Yes but those are burnt onto GD-Rs (not publicly available), Sega branded CD-Rs in the case of the SegaCD and Saturn (also not publicly available), RVT-R for the Wii (again not publicly available) and I don't know of any equivalent specialized media for the PS1/2/3 but I wouldn't be surprised if there wasn't some out there. The fact the PS3 would need BD-R and dual layer BD-Rs make it unique solely for that reason alone. I don't think Sony ever developed any recordable UMD media for the PSP though. My point being that a game burnt to a DVD-R that came from Staples isn't anywhere near as cool as a Sega GD-R and on top of having the sheer cool factor it adds to the value for definitively being the real McCoy rather than something someone churned out using media bought at Office Depot and thrown up onto eBay for a quick $60. I know I'd be more willing to spend money on a Sega Saturn branded CD-R containing a beta build than a Verbatim or TDK CD-R if not for the knowledge that the disc is far, far, far more likely to be an original from a dev studio then purely for the cool factor.

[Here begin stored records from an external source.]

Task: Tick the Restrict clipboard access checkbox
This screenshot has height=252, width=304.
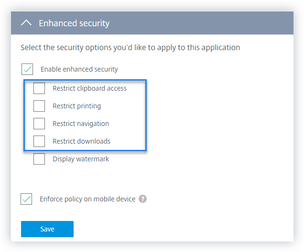Action: tap(39, 88)
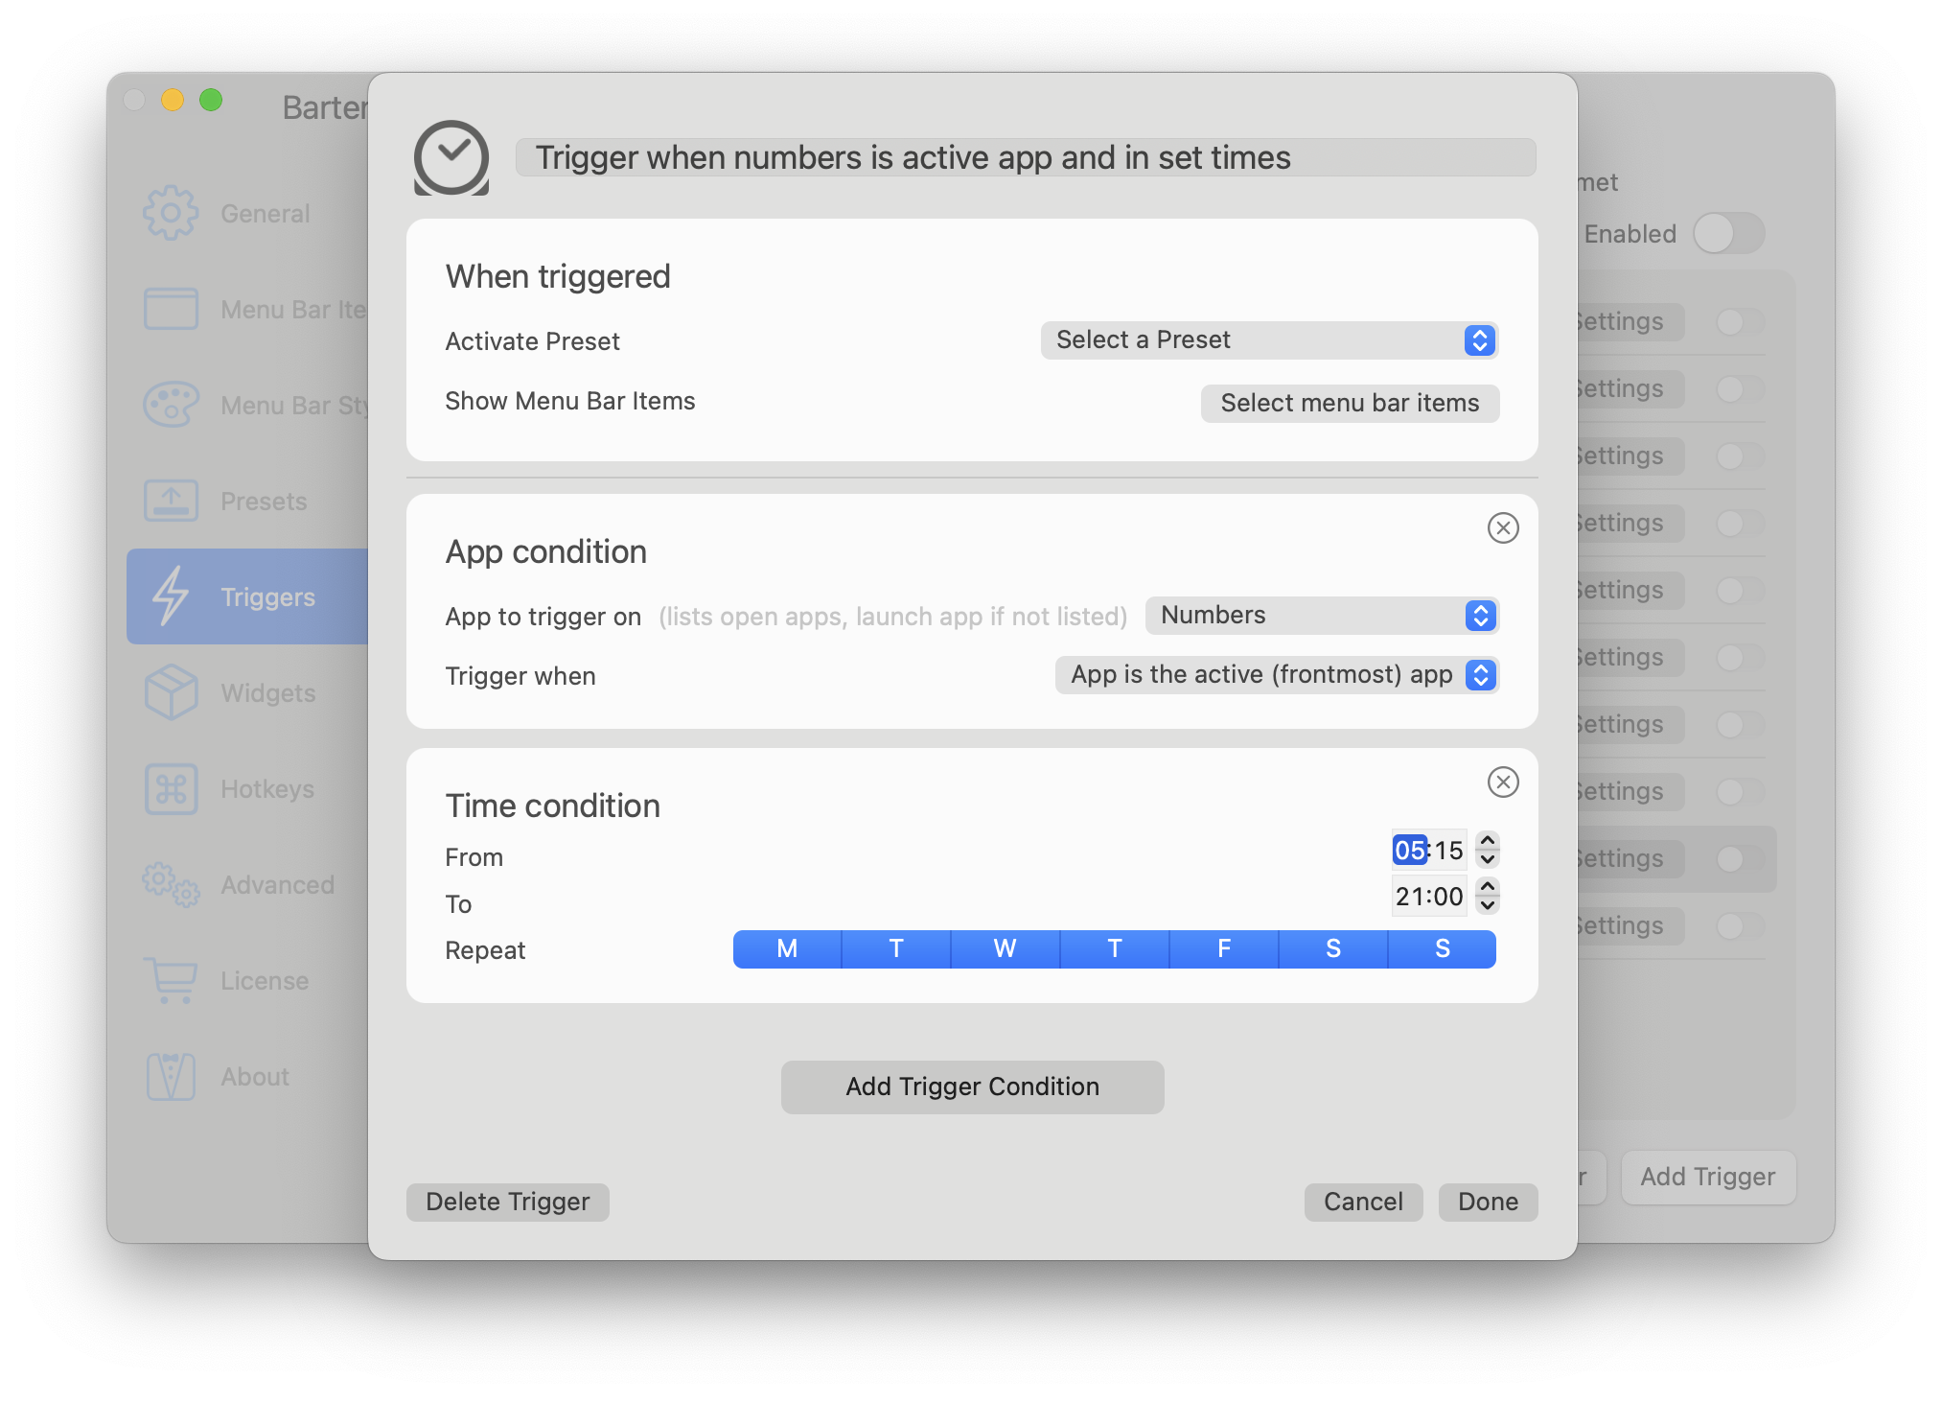Edit the trigger name field
This screenshot has width=1942, height=1402.
pos(1025,157)
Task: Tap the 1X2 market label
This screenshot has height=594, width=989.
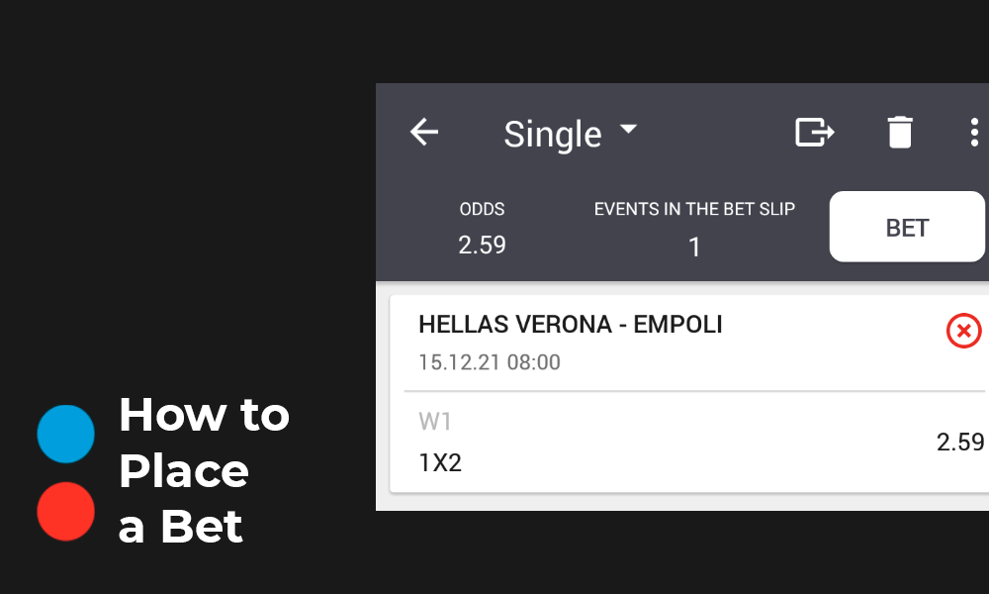Action: (441, 462)
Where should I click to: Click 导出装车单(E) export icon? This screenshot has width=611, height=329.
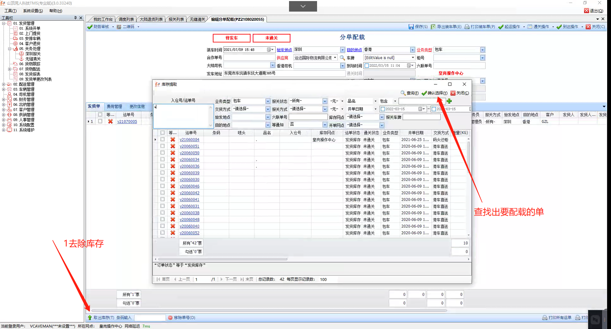point(433,27)
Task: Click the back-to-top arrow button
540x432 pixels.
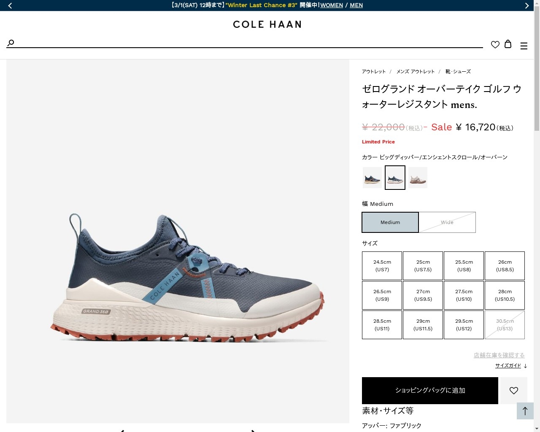Action: tap(525, 411)
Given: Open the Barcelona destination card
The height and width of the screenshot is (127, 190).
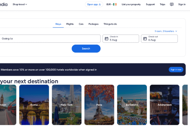Looking at the screenshot, I should coord(132,105).
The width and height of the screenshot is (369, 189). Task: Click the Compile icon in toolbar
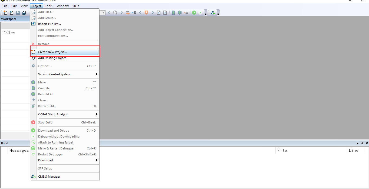[173, 13]
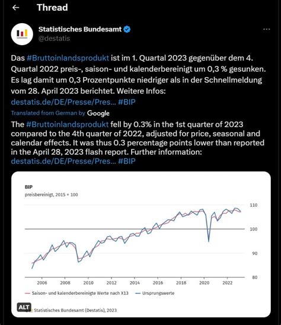The height and width of the screenshot is (325, 281).
Task: Open the BIP chart image
Action: click(x=141, y=244)
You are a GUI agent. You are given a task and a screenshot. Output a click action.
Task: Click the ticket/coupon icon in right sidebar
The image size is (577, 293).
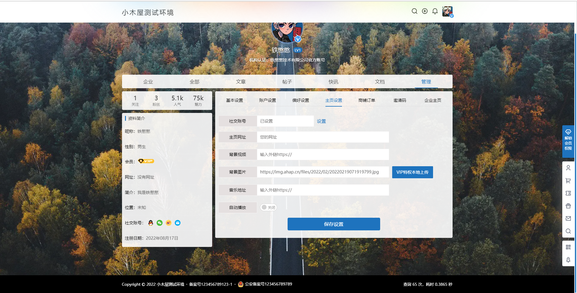(x=568, y=193)
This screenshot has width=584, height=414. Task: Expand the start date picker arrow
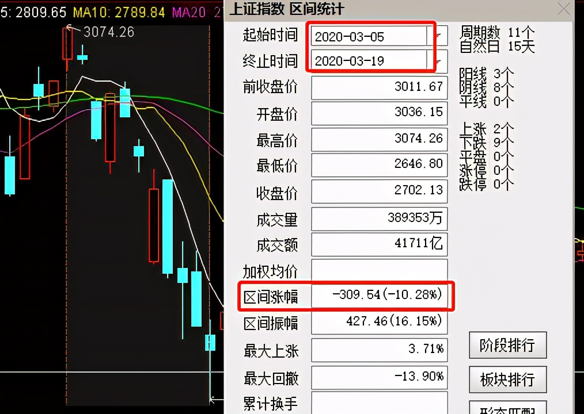(x=439, y=35)
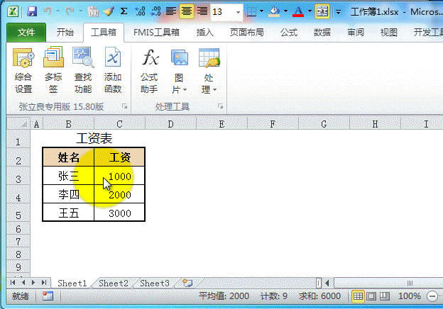Viewport: 443px width, 309px height.
Task: Click the format painter brush icon
Action: tap(108, 12)
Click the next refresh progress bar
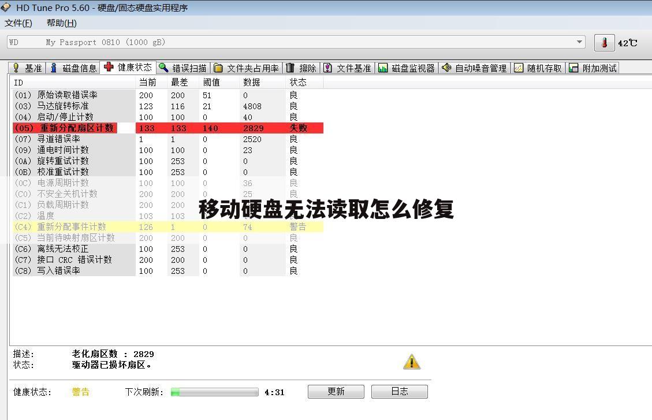 pyautogui.click(x=214, y=391)
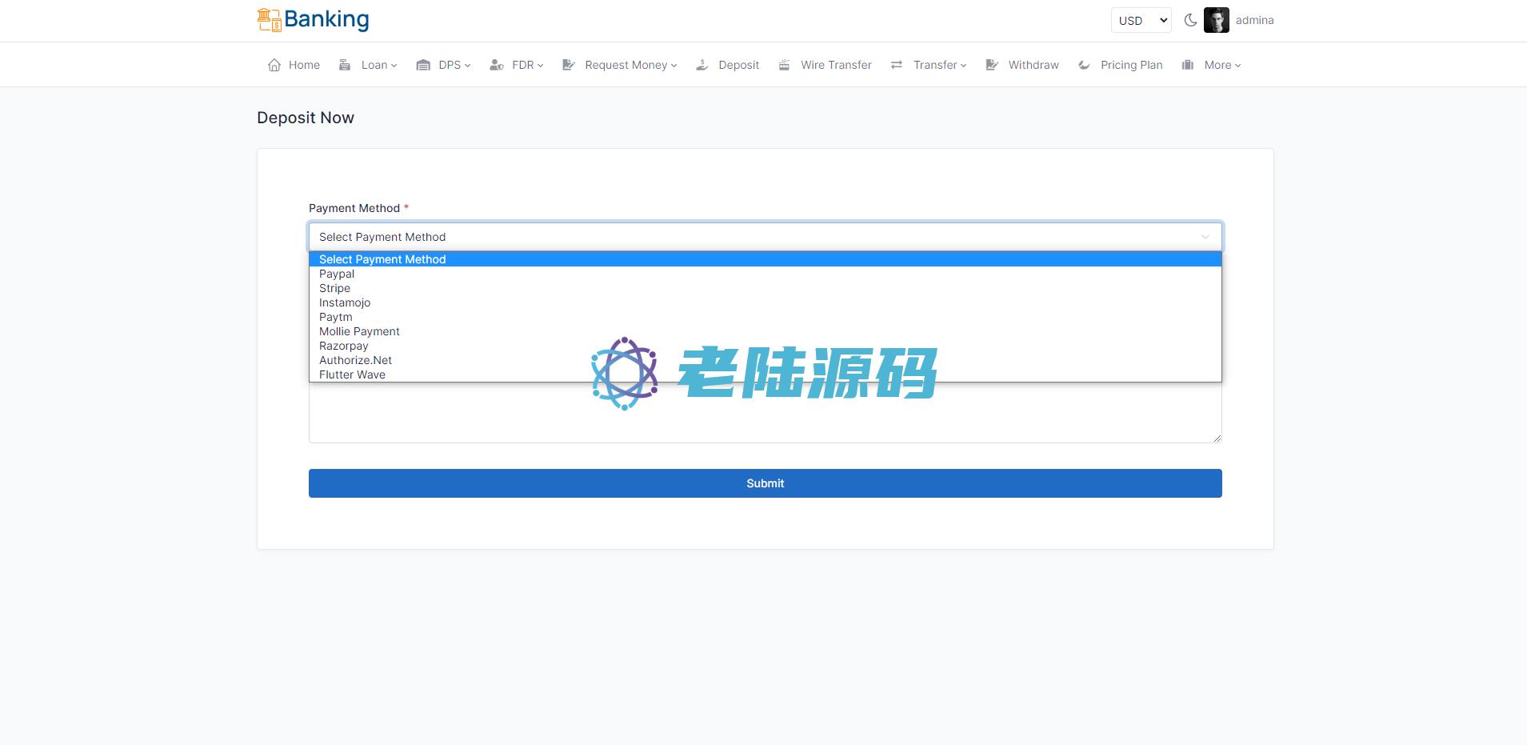Click the Banking logo icon

[269, 20]
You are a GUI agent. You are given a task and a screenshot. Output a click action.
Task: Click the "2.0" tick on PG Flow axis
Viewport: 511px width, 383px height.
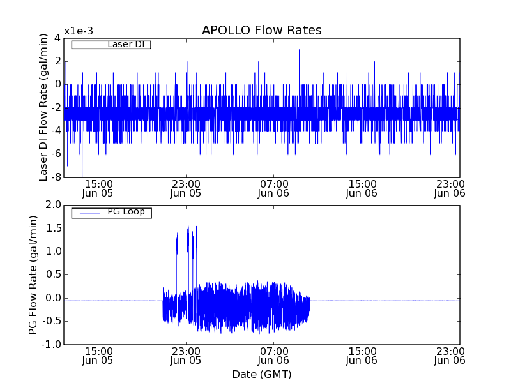(x=52, y=205)
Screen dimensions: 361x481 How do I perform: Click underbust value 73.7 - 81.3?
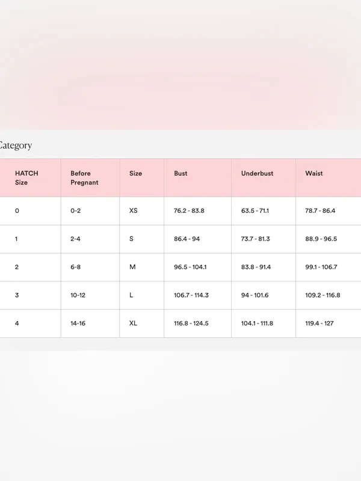[255, 239]
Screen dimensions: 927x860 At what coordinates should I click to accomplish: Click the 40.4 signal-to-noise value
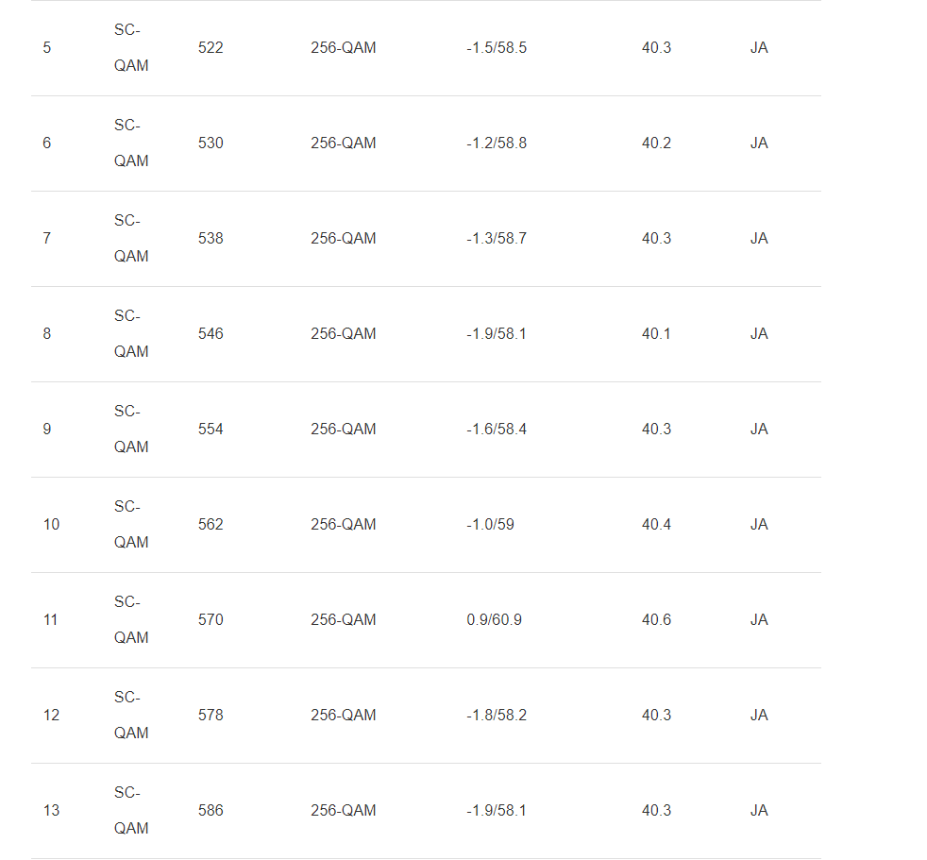pyautogui.click(x=656, y=525)
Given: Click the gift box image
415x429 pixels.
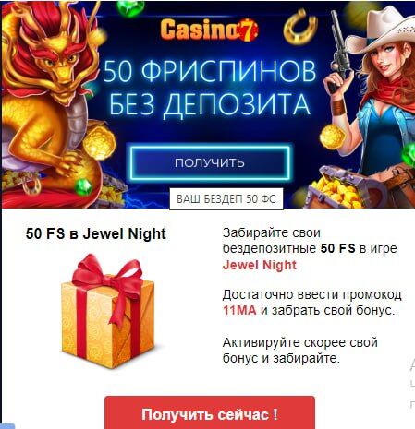Looking at the screenshot, I should click(x=108, y=311).
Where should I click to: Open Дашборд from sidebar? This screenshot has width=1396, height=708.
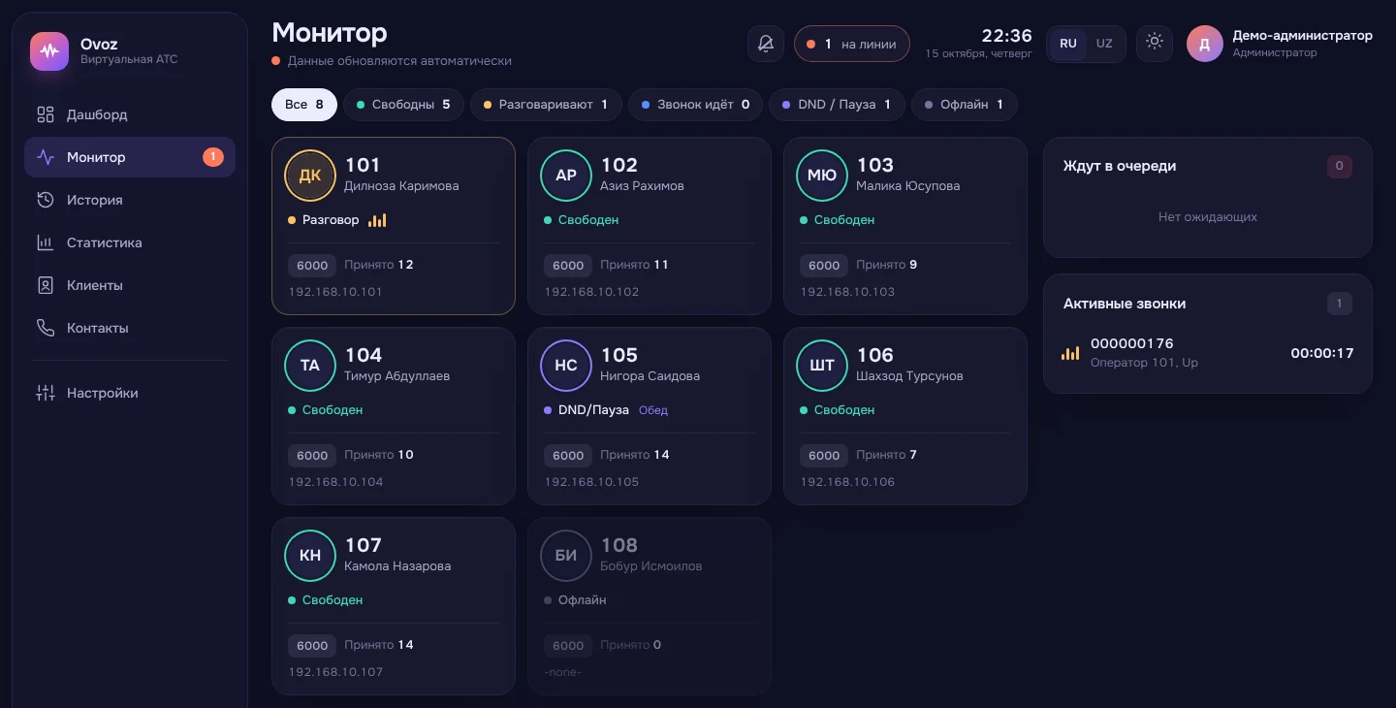tap(130, 114)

If it was a beta of a game that never saw the light of day, it would probably be worth a fair bit more IMO. Like that Babylon 5 game that was esentially ready to release but then got axed.
There are PlayStation branded CDRs, not sure if they were solely for internal use or if Sony tried to flog them to developers. A lot of developers during the PS2 era used basic in-house printing (LightScribe or whatever) to make their preview/review discs look somewhat official. Yeah, I agree. To get this back on track, though, are you saying that if PC betas came on developer-branded media they'd suddenly attract high prices? Because I don't think that's the big issue here.
i would love to see the sensible world of soccer that was scheduled to be out for windows when the x360 was released and got axed! THAT IS THE ONLY pc beta i would be interested in.
Ive looked for two betas for the PC over the years, and they never showed up, so Im far less interested in the market. On that note, if anyone finds Stargate SG-1 The Alliance, or an early copy of Motor City Online (Need for Speed Motor City really, with single player not the public beta), do let me know
me, I would LOVE to see any playable build of Babylon 5: Into The Fire. Its a pitty stupid politics and money crap caused it to be canceled.